Also, what if this is an actual viable way to “market” for an open-source project?

I am fortunate enough to not market my stuff:

If somebody finds and can make use of it. Great.

In the other case who cares? Didn't hurt or cost me anything to publish it.

Fake GitHub stares have other implications: Typosquatting is a real issue and fake stars make it more convincing that it is the genuine project.

[-] Stanley_Pain@lemmy.dbzer0.com 26 points 4 days ago

Can we get a nice chart for Upvotes on Reddit costs? Asking for a friend. /s

[-] jagged_circle@feddit.nl 3 points 3 days ago

open collective has a minimum star limit to signup.
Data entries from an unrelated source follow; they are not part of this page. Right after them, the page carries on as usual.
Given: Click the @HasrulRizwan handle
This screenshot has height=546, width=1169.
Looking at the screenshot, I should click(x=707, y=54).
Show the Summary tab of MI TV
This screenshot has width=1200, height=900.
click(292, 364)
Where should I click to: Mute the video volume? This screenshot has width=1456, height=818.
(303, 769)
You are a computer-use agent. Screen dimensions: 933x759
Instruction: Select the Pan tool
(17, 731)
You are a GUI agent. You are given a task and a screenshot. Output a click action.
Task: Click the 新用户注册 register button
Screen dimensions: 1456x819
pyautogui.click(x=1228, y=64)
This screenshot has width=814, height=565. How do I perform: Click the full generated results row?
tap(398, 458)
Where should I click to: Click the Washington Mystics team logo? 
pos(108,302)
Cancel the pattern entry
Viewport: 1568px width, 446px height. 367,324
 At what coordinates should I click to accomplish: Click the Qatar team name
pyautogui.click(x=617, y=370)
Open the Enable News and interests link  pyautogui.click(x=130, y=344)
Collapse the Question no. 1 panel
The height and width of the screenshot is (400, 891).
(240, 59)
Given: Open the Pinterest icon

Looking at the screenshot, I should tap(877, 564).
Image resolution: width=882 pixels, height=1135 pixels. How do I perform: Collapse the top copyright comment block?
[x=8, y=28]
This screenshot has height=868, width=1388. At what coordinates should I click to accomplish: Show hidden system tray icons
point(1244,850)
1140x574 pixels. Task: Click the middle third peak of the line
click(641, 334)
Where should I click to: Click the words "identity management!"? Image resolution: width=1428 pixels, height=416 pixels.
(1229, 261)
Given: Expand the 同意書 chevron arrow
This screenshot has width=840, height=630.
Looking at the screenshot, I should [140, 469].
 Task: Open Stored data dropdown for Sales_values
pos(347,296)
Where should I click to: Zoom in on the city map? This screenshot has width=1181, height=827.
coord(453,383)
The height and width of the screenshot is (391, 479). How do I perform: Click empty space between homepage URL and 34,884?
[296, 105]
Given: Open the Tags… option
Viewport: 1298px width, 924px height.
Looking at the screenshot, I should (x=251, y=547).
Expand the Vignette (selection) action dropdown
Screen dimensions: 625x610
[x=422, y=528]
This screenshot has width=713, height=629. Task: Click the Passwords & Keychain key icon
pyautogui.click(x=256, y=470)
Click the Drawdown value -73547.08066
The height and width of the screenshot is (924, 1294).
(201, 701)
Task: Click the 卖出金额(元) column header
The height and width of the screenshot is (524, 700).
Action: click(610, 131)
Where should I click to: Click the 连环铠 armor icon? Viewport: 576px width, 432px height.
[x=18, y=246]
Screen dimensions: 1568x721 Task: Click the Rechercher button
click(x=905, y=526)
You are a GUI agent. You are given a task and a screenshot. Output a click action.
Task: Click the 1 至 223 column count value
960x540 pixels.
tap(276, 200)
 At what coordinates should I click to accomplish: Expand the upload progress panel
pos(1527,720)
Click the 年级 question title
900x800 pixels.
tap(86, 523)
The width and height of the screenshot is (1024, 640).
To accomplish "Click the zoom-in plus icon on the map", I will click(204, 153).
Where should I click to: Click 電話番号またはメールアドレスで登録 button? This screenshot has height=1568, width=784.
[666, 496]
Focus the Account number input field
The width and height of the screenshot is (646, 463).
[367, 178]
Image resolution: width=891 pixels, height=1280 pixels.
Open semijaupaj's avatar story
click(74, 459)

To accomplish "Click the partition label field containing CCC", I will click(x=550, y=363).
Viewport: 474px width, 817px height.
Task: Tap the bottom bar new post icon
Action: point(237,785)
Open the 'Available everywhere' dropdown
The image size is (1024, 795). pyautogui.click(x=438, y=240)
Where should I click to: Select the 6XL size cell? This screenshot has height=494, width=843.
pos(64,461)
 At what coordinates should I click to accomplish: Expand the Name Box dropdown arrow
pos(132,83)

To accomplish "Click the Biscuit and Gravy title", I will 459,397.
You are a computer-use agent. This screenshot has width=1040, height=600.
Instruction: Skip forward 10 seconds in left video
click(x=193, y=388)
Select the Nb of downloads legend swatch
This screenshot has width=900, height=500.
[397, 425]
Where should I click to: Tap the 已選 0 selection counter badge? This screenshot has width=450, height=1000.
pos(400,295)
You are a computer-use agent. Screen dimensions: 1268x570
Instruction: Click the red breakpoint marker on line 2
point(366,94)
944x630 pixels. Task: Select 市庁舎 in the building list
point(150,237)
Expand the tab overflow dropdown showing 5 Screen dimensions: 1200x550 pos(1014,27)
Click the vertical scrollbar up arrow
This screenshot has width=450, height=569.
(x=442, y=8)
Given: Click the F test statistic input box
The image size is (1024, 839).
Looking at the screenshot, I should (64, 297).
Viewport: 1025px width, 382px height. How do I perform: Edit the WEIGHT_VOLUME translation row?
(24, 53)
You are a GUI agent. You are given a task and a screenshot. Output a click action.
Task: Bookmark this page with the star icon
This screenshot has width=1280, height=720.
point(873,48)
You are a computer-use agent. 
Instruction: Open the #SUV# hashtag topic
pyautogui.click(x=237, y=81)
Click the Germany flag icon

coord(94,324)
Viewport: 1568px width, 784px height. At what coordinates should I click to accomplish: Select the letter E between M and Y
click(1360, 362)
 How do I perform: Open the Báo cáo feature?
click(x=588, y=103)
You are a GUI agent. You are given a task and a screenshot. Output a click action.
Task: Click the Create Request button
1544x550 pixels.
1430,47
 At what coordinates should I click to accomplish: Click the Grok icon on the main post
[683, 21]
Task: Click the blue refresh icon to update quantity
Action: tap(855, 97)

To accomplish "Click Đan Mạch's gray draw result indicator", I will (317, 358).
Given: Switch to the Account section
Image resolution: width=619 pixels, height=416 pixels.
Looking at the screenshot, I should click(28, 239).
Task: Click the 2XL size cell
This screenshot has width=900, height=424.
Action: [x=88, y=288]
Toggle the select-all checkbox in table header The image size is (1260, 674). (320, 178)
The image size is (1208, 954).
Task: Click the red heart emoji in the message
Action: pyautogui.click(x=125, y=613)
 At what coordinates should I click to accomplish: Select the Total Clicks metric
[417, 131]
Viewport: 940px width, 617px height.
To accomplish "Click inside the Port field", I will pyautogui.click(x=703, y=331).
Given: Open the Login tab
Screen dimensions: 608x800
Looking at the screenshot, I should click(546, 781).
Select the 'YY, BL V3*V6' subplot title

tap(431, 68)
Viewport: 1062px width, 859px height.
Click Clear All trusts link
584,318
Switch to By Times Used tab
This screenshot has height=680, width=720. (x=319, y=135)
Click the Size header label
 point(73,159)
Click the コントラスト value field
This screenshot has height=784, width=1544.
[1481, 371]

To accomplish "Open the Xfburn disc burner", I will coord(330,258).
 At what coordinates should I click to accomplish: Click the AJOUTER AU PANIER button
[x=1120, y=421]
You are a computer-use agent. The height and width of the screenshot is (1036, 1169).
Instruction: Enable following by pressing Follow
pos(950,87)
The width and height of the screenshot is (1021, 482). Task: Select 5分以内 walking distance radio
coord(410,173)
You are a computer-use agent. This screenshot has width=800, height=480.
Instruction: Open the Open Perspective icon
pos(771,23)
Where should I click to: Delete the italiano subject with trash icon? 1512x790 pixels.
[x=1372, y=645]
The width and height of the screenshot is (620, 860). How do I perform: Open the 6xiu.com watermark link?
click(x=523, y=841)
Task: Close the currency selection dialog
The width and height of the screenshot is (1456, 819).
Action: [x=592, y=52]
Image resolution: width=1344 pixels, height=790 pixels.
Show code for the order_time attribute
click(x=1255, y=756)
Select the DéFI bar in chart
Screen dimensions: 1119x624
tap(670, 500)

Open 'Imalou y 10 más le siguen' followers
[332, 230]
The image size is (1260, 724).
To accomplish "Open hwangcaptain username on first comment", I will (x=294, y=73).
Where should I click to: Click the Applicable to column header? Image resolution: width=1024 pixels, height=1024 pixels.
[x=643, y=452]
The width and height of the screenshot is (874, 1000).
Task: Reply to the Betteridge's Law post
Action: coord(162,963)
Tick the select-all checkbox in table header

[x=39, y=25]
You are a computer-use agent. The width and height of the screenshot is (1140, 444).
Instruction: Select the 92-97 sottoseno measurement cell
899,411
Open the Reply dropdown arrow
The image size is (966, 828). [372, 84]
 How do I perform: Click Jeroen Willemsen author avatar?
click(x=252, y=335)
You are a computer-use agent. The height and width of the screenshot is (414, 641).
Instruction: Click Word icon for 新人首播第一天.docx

But they accepted our project even though we didn't meet it. I always thought it was silly, and was glad they were flexible.

[-] atridad@lemmy.atri.dad 1 points 2 days ago

Amazing. Good thing I don’t use GitHub :)

[-] gazby@lemmy.dbzer0.com 7 points 4 days ago* (last edited 4 days ago)

For anyone interested in reading more on this type of thing, the colloquial term seems to be "SMM panel" where SMM is "social media marketing". EN Wikipedia has nothing of course, but DE has this: https://de.wikipedia.org/wiki/SMM-Panel.

[-] stom@lemmy.dbzer0.com 4 points 3 days ago

Link doesn't work for me on mobile.

Why would the En version "obviously" have nothing?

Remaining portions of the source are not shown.